Belge:
******

Gizemli bir tarihe yolculuk

Güncelleme Tarihi:

Gizemli bir tarihe yolculuk
Oluşturulma Tarihi: Mayıs 10, 2018 17:31

‘Piramitlerin Gölgesinde’, yazarının deyimiyle “Okuru Mısır’a yolculuğa çağıran, onu eşsiz bir coğrafyada ve bu coğrafyadan kaynaklanan gizemli bir tarihin içerisinde dolaştırmayı amaçlayan bir kitap. Biraz iddialı olabilir ama, edebiyatımızda belki de bir ilk.”

Haberin Devamı

Türk edebiyatının en üretken yazarlarından Nedim Gürsel, pek çok türde eser veriyor. Bu kez bir gezi kitabıyla okurlarıyla buluşuyor. Gezi rotası: Mısır. Ancak ‘Piramitlerin Gölgesinde’ye ‘gezi kitabı’demek haksızlık olur. Çünkü Gürsel kitabında hem Mısır’daki gezisini hem de ‘öznel’ yolculuğunu anlatıyor. Özellikle piramitler ve firavunların ışığında yaşamı, ölümü, dini ve onların hâlâ çözülmemiş gizemlerini sorguluyor. Dürüst ve cesur bir yazar Gürsel, dolayısıyla pek çok kitabında olduğu gibi bu kitapta da kendini saklamıyor. Nil kıyısında dolaşırken onun hakkında da pek çok gizemin anahtarını veriyor okura. Görsel okura rehberlik ederken kendine rehberlik eden ustaları da atlamıyor. Necip Mahfuz’un, Rilke’nin, Kavafis’in, Nerval’in bıraktığı izleri takip ediyor, o izleri okurla da paylaşıyor.

Kitabınız Mısır’a yaptığınız geziden size kalanları anlatıyor. Ancak sizin gezi yazılarınızda hayatınızın izdüşümleri de yer alıyor ve okura aslında gizli dünyanızın kapıları açılıyor. Neden böyle bir yol tercih ediyorsunuz?
Gezi kitaplarımda bir coğrafyaya ya da bir kente, orada yaşayan insanların dünyasına bir yazar gözüyle bakıyorum. Bu alanda yazdığım kitaplarda ister istemez bu bakış öne çıkıyor ve bir ölçüde kurguya da yer vermek durumunda kalıyorum. Yazar gittiği ülke hakkındaki gözlemleriyle yetinmemeli, o ülkenin durumunu anlayabilecek düzeyde bilgi sahibi de olmalı. ‘Piramitlerin Gölgesinde’yi yazarken, tarihinden, coğrafyasından, giderek yazarlarından çok etkilendiğim Mısır üzerine epeyce kitap okudum. Mitolojisi üzerine de biraz kafa yordum.

******

Toplanan veriler:
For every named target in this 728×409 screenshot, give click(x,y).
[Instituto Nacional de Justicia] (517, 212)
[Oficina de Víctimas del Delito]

******

Problem tanımı:
Belgede "Haberin Devamı" ifadesinden "okurla da paylaşıyor." ifadesine kadar her şeyi, "Nil kıyısında" yerine "Nil kenarında" kullanarak yeniden yazın.

Alıştırma cevabı:
Haberin Devamı

Türk edebiyatının en üretken yazarlarından Nedim Gürsel, pek çok türde eser veriyor. Bu kez bir gezi kitabıyla okurlarıyla buluşuyor. Gezi rotası: Mısır. Ancak ‘Piramitlerin Gölgesinde’ye ‘gezi kitabı’demek haksızlık olur. Çünkü Gürsel kitabında hem Mısır’daki gezisini hem de ‘öznel’ yolculuğunu anlatıyor. Özellikle piramitler ve firavunların ışığında yaşamı, ölümü, dini ve onların hâlâ çözülmemiş gizemlerini sorguluyor. Dürüst ve cesur bir yazar Gürsel, dolayısıyla pek çok kitabında olduğu gibi bu kitapta da kendini saklamıyor. Nil kenarında dolaşırken onun hakkında da pek çok gizemin anahtarını veriyor okura. Görsel okura rehberlik ederken kendine rehberlik eden ustaları da atlamıyor. Necip Mahfuz’un, Rilke’nin, Kavafis’in, Nerval’in bıraktığı izleri takip ediyor, o izleri okurla da paylaşıyor.